Exercise prompt - Please repeat the lines below exactly. Begin with the line containing "This screenshot has width=600, height=732." and go on through the line containing "Task: Click the green Received circle".

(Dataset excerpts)
————————
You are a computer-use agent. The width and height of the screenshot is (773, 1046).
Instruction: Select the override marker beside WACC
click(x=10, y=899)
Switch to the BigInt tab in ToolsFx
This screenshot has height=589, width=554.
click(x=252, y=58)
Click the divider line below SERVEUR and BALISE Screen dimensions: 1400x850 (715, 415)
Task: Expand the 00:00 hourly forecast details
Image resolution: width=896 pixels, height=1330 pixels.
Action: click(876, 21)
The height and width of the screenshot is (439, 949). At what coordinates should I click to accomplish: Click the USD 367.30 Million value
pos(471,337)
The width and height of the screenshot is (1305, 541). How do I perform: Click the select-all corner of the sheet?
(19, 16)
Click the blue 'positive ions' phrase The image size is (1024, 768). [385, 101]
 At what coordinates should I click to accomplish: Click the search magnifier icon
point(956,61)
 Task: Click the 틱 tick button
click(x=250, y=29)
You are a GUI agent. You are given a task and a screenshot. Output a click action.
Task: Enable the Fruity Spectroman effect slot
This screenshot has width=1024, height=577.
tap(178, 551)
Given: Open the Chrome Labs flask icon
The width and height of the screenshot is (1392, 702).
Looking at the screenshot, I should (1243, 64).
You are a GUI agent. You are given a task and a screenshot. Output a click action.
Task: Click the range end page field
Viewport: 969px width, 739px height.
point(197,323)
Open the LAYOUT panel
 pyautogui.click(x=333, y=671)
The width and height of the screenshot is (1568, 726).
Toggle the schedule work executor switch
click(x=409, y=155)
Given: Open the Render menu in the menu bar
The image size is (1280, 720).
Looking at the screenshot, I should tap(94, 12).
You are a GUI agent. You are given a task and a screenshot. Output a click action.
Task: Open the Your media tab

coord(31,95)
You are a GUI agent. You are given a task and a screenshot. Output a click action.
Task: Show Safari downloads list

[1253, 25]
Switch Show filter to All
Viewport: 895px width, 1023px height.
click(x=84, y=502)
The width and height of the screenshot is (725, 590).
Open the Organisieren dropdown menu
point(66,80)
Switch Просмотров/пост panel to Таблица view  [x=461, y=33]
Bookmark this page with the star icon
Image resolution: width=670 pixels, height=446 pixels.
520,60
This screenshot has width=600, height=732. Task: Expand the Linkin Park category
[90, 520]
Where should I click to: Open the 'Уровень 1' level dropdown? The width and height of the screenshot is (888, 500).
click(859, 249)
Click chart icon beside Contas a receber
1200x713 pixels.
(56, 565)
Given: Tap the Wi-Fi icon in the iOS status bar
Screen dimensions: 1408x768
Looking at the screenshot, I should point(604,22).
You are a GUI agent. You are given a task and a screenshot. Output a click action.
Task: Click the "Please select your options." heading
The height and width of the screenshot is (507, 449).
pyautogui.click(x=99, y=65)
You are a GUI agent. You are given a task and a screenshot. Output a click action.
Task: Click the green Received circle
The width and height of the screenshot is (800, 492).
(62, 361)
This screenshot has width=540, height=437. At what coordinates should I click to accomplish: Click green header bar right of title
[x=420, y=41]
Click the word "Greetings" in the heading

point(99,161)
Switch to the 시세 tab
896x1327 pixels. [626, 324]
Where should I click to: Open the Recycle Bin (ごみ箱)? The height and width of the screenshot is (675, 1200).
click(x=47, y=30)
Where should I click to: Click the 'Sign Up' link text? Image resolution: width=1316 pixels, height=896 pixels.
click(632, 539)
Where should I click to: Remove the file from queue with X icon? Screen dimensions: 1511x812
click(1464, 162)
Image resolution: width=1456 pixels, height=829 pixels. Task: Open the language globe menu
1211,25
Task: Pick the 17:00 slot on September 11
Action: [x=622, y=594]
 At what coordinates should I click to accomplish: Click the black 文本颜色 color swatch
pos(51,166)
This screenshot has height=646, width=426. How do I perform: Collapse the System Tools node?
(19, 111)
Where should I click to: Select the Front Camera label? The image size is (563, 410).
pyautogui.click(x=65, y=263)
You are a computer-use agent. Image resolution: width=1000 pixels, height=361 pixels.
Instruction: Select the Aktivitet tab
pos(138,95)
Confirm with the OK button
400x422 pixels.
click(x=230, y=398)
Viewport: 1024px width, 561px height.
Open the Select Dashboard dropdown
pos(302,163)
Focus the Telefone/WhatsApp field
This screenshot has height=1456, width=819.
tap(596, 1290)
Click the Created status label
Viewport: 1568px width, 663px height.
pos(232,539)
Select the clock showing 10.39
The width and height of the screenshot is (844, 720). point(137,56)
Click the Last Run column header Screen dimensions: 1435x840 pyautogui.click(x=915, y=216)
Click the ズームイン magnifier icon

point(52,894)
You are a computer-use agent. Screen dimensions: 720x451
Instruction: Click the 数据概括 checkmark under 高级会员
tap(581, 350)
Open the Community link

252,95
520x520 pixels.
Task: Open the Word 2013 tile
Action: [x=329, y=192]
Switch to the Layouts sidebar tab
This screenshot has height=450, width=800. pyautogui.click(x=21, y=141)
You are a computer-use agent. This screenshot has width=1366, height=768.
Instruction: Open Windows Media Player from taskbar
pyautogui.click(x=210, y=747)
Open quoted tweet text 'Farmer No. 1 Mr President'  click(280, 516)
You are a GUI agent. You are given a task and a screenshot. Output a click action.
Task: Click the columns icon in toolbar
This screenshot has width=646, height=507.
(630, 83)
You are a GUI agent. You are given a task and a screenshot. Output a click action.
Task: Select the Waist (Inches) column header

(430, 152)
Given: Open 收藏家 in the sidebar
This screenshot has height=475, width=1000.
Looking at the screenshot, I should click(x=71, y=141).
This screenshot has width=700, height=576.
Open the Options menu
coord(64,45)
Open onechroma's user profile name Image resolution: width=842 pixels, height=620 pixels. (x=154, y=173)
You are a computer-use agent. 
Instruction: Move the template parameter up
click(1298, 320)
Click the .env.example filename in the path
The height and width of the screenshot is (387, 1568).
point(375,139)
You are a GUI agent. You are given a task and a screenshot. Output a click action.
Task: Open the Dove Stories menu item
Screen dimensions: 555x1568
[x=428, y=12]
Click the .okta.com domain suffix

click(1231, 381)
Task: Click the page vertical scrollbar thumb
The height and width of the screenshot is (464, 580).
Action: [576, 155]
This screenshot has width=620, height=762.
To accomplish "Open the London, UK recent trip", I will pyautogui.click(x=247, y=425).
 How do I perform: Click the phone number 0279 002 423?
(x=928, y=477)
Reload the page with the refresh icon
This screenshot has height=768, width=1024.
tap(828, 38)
————————
Solution to the problem -
This screenshot has width=600, height=732. Task: Expand the Linkin Park category
[90, 520]
Where should I click to: Open the 'Уровень 1' level dropdown? The width and height of the screenshot is (888, 500).
click(859, 249)
Click chart icon beside Contas a receber
1200x713 pixels.
(56, 565)
Given: Tap the Wi-Fi icon in the iOS status bar
Screen dimensions: 1408x768
Looking at the screenshot, I should point(604,22).
You are a GUI agent. You are given a task and a screenshot. Output a click action.
Task: Click the "Please select your options." heading
The height and width of the screenshot is (507, 449).
pyautogui.click(x=99, y=65)
You are a GUI agent. You are given a task and a screenshot. Output a click action.
Task: Click the green Received circle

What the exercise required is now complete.